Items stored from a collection
-- -- --

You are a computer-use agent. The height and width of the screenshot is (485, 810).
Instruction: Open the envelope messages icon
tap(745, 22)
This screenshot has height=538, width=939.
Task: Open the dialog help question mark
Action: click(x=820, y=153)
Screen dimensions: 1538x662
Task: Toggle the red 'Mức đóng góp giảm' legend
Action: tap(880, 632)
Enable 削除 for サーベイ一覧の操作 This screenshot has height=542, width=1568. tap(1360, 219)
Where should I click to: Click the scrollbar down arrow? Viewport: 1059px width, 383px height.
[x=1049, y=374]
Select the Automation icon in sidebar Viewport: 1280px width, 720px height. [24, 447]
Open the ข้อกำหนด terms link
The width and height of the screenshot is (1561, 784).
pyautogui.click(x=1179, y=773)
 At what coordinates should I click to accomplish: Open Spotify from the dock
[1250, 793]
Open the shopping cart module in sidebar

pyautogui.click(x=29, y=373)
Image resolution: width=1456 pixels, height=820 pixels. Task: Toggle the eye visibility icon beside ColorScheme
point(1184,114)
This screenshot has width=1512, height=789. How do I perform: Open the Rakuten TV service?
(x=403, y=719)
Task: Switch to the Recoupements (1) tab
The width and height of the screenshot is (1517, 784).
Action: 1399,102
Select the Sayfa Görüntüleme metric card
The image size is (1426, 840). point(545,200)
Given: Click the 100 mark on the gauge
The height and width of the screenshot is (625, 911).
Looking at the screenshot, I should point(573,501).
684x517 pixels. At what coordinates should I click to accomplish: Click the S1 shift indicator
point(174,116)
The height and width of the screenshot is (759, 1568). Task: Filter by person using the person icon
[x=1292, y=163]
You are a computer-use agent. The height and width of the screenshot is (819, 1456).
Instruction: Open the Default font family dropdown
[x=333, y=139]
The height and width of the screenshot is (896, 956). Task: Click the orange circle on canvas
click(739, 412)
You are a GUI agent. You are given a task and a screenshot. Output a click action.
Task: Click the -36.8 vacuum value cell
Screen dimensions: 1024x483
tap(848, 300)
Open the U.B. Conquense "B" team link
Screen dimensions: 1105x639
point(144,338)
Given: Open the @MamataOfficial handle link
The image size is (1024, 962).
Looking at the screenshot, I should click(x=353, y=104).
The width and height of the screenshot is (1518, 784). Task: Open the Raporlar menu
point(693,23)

-- -- --

→ Set exercise: Copy every entry above character for character, changing nothing.

→ Solution below:
You are a computer-use agent. The height and width of the screenshot is (485, 810).
Instruction: Open the envelope messages icon
tap(745, 22)
This screenshot has height=538, width=939.
Task: Open the dialog help question mark
Action: click(x=820, y=153)
Screen dimensions: 1538x662
Task: Toggle the red 'Mức đóng góp giảm' legend
Action: tap(880, 632)
Enable 削除 for サーベイ一覧の操作 This screenshot has height=542, width=1568. tap(1360, 219)
Where should I click to: Click the scrollbar down arrow? Viewport: 1059px width, 383px height.
[x=1049, y=374]
Select the Automation icon in sidebar Viewport: 1280px width, 720px height. [24, 447]
Open the ข้อกำหนด terms link
The width and height of the screenshot is (1561, 784).
pyautogui.click(x=1179, y=773)
 At what coordinates should I click to accomplish: Open Spotify from the dock
[1250, 793]
Open the shopping cart module in sidebar

pyautogui.click(x=29, y=373)
Image resolution: width=1456 pixels, height=820 pixels. Task: Toggle the eye visibility icon beside ColorScheme
point(1184,114)
This screenshot has width=1512, height=789. How do I perform: Open the Rakuten TV service?
(x=403, y=719)
Task: Switch to the Recoupements (1) tab
The width and height of the screenshot is (1517, 784).
Action: 1399,102
Select the Sayfa Görüntüleme metric card
The image size is (1426, 840). point(545,200)
Given: Click the 100 mark on the gauge
The height and width of the screenshot is (625, 911).
Looking at the screenshot, I should point(573,501).
684x517 pixels. At what coordinates should I click to accomplish: Click the S1 shift indicator
point(174,116)
The height and width of the screenshot is (759, 1568). Task: Filter by person using the person icon
[x=1292, y=163]
You are a computer-use agent. The height and width of the screenshot is (819, 1456).
Instruction: Open the Default font family dropdown
[x=333, y=139]
The height and width of the screenshot is (896, 956). Task: Click the orange circle on canvas
click(739, 412)
You are a GUI agent. You are given a task and a screenshot. Output a click action.
Task: Click the -36.8 vacuum value cell
Screen dimensions: 1024x483
tap(848, 300)
Open the U.B. Conquense "B" team link
Screen dimensions: 1105x639
point(144,338)
Given: Open the @MamataOfficial handle link
The image size is (1024, 962).
Looking at the screenshot, I should click(x=353, y=104).
The width and height of the screenshot is (1518, 784). Task: Open the Raporlar menu
point(693,23)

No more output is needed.